(Rows on where targets appear)
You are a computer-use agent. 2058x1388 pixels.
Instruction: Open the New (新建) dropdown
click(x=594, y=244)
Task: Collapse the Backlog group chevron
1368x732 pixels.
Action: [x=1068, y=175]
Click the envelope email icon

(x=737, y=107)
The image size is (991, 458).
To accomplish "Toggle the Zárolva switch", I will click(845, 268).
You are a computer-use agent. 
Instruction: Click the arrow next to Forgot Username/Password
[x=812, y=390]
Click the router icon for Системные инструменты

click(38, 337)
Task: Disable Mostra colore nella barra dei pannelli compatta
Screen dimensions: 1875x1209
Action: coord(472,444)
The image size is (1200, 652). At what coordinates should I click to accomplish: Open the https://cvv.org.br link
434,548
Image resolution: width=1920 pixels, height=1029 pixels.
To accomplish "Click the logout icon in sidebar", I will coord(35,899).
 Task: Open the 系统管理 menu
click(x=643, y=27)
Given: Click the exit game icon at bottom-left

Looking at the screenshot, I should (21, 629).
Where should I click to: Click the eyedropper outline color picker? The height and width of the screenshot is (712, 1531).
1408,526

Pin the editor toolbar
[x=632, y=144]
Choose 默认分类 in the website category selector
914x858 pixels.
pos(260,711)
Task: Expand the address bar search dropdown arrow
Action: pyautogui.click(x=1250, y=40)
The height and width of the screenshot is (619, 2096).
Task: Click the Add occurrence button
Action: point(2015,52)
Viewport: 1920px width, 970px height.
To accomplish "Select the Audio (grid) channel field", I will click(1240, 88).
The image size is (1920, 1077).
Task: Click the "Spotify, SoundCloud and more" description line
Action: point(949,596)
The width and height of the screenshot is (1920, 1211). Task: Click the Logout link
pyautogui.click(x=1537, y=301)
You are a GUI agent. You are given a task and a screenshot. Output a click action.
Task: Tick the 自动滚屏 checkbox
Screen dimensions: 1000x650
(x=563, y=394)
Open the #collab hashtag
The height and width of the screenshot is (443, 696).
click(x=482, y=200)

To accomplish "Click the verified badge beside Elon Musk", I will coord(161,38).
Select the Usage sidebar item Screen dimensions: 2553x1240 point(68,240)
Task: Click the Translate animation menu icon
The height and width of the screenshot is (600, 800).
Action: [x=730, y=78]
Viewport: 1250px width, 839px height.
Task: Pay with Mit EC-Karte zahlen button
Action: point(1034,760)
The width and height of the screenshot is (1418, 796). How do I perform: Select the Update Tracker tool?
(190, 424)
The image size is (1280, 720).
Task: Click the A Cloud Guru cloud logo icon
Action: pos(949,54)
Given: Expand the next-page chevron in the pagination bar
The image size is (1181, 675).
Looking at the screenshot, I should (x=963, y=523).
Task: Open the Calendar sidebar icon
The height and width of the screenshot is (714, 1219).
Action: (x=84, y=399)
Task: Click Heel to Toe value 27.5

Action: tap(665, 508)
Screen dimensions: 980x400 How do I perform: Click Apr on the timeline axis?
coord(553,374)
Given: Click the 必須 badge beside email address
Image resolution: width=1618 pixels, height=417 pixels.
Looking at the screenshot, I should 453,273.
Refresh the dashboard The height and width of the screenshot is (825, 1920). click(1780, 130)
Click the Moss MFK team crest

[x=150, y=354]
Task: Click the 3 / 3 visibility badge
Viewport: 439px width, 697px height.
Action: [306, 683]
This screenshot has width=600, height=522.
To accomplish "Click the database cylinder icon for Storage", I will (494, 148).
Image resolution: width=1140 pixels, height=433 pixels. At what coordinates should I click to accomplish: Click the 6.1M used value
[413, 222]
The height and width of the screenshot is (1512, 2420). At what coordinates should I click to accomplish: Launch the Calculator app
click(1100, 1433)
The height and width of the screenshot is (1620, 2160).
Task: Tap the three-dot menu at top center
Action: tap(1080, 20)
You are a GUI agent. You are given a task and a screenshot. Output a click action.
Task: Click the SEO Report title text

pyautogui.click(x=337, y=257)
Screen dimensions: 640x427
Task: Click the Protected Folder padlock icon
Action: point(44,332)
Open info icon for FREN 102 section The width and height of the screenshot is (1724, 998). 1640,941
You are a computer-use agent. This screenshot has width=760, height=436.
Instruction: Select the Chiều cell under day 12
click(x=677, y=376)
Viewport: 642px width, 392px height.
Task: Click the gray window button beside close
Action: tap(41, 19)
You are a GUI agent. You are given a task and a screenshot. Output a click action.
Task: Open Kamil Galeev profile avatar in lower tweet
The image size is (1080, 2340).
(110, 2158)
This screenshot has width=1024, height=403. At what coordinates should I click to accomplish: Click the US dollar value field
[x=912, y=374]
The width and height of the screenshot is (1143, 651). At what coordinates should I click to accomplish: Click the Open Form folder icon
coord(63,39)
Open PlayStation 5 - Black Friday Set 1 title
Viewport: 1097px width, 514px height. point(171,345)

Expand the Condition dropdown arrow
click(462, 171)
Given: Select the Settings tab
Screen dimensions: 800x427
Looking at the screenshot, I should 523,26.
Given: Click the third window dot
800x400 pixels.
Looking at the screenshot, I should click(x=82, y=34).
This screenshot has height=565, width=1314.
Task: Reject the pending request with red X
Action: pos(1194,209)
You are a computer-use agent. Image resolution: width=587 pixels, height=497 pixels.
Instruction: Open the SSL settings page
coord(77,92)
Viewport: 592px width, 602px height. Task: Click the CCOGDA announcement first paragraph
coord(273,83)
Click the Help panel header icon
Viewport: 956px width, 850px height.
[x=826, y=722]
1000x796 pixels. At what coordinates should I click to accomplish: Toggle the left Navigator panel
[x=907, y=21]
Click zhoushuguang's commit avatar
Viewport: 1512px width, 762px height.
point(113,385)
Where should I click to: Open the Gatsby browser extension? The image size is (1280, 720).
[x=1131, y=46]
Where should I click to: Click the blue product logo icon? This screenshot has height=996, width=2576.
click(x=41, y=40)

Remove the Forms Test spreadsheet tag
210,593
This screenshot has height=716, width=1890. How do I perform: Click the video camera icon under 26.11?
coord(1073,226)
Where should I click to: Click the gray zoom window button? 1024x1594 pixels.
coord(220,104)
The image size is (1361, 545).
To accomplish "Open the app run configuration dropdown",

- _Task instructions_:
Copy the rows above word for word, from the line with "Screen dimensions: 980x400" to the line with "click(462, 171)", including both of those lines.

- _Completed task_:
Screen dimensions: 980x400 How do I perform: Click Apr on the timeline axis?
coord(553,374)
Given: Click the 必須 badge beside email address
Image resolution: width=1618 pixels, height=417 pixels.
Looking at the screenshot, I should 453,273.
Refresh the dashboard The height and width of the screenshot is (825, 1920). click(1780, 130)
Click the Moss MFK team crest

[x=150, y=354]
Task: Click the 3 / 3 visibility badge
Viewport: 439px width, 697px height.
Action: [306, 683]
This screenshot has width=600, height=522.
To accomplish "Click the database cylinder icon for Storage", I will (494, 148).
Image resolution: width=1140 pixels, height=433 pixels. At what coordinates should I click to accomplish: Click the 6.1M used value
[413, 222]
The height and width of the screenshot is (1512, 2420). At what coordinates should I click to accomplish: Launch the Calculator app
click(1100, 1433)
The height and width of the screenshot is (1620, 2160).
Task: Tap the three-dot menu at top center
Action: tap(1080, 20)
You are a GUI agent. You are given a task and a screenshot. Output a click action.
Task: Click the SEO Report title text

pyautogui.click(x=337, y=257)
Screen dimensions: 640x427
Task: Click the Protected Folder padlock icon
Action: point(44,332)
Open info icon for FREN 102 section The width and height of the screenshot is (1724, 998). 1640,941
You are a computer-use agent. This screenshot has width=760, height=436.
Instruction: Select the Chiều cell under day 12
click(x=677, y=376)
Viewport: 642px width, 392px height.
Task: Click the gray window button beside close
Action: tap(41, 19)
You are a GUI agent. You are given a task and a screenshot. Output a click action.
Task: Open Kamil Galeev profile avatar in lower tweet
The image size is (1080, 2340).
(110, 2158)
This screenshot has width=1024, height=403. At what coordinates should I click to accomplish: Click the US dollar value field
[x=912, y=374]
The width and height of the screenshot is (1143, 651). At what coordinates should I click to accomplish: Click the Open Form folder icon
coord(63,39)
Open PlayStation 5 - Black Friday Set 1 title
Viewport: 1097px width, 514px height. point(171,345)

Expand the Condition dropdown arrow
click(462, 171)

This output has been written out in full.